-- GIVEN ENTRIES follows --

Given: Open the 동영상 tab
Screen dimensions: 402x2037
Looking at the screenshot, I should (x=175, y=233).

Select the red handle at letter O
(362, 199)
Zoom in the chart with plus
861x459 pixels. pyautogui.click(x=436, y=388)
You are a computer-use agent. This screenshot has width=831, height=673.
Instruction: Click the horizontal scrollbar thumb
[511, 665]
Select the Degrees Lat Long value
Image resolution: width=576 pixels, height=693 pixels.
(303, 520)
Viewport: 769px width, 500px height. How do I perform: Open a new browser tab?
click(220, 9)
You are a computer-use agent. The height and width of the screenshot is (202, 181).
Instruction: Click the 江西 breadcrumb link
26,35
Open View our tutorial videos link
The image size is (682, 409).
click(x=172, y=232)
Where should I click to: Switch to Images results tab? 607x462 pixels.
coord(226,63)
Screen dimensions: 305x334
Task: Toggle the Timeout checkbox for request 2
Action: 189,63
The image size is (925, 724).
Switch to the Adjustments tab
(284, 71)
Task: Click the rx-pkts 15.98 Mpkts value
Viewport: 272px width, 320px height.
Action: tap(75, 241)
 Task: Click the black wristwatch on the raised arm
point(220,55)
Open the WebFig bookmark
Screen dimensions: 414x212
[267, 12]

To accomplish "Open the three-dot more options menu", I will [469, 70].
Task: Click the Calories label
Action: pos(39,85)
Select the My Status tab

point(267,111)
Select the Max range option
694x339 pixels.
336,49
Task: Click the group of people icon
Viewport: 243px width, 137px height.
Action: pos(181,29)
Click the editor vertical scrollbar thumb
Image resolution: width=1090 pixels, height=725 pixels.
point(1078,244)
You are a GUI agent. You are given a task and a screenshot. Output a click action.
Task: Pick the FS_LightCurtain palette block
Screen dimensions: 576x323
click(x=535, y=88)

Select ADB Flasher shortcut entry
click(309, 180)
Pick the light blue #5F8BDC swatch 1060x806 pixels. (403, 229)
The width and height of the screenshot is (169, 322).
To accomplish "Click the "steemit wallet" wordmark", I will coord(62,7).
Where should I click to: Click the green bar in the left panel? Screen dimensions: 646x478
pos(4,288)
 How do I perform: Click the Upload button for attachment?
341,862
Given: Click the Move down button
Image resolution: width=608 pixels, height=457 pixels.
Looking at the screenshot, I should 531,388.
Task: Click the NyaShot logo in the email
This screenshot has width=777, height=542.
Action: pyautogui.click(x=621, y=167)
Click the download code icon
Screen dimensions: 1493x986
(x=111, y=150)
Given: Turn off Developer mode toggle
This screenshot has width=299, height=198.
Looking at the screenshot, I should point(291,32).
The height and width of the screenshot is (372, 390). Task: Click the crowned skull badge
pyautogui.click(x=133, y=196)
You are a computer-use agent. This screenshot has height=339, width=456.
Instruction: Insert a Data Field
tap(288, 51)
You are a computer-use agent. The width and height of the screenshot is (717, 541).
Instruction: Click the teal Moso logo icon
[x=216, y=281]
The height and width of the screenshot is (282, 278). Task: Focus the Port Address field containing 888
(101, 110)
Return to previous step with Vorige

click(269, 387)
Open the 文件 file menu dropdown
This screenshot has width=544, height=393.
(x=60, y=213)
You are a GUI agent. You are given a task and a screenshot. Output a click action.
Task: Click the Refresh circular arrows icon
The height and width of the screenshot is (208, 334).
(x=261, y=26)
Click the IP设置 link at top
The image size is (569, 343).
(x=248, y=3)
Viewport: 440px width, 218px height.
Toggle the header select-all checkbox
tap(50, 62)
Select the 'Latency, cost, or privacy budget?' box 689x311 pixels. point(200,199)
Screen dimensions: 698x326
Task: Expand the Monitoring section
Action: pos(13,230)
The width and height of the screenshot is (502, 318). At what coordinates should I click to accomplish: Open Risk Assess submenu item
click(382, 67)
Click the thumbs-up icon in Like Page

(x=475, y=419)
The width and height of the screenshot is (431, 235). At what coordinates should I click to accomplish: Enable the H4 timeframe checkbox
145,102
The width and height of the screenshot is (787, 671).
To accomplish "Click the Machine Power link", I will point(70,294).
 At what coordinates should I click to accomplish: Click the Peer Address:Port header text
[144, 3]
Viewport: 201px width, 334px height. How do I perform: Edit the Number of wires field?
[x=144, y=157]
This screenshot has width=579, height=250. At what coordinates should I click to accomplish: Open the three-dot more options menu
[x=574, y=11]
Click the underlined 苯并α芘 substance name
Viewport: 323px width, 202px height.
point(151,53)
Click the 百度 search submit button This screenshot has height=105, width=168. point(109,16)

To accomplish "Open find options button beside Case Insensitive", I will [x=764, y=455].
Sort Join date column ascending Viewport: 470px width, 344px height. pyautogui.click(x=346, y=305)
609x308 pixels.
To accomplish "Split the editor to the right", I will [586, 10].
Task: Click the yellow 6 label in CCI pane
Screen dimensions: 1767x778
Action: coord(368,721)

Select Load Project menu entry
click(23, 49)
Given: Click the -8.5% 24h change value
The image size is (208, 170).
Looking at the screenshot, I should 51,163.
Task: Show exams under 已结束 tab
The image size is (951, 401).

-- GIVEN ENTRIES concluded --

* WORK ITEM
Leave out every line above except those from the line with "This screenshot has width=299, height=198." up to and including the line with "You are a computer-use agent. The width", and copy those exactly.

* EXPECTED ANSWER
This screenshot has width=299, height=198.
Looking at the screenshot, I should point(291,32).
The height and width of the screenshot is (372, 390). Task: Click the crowned skull badge
pyautogui.click(x=133, y=196)
You are a computer-use agent. This screenshot has height=339, width=456.
Instruction: Insert a Data Field
tap(288, 51)
You are a computer-use agent. The width and height of the screenshot is (717, 541).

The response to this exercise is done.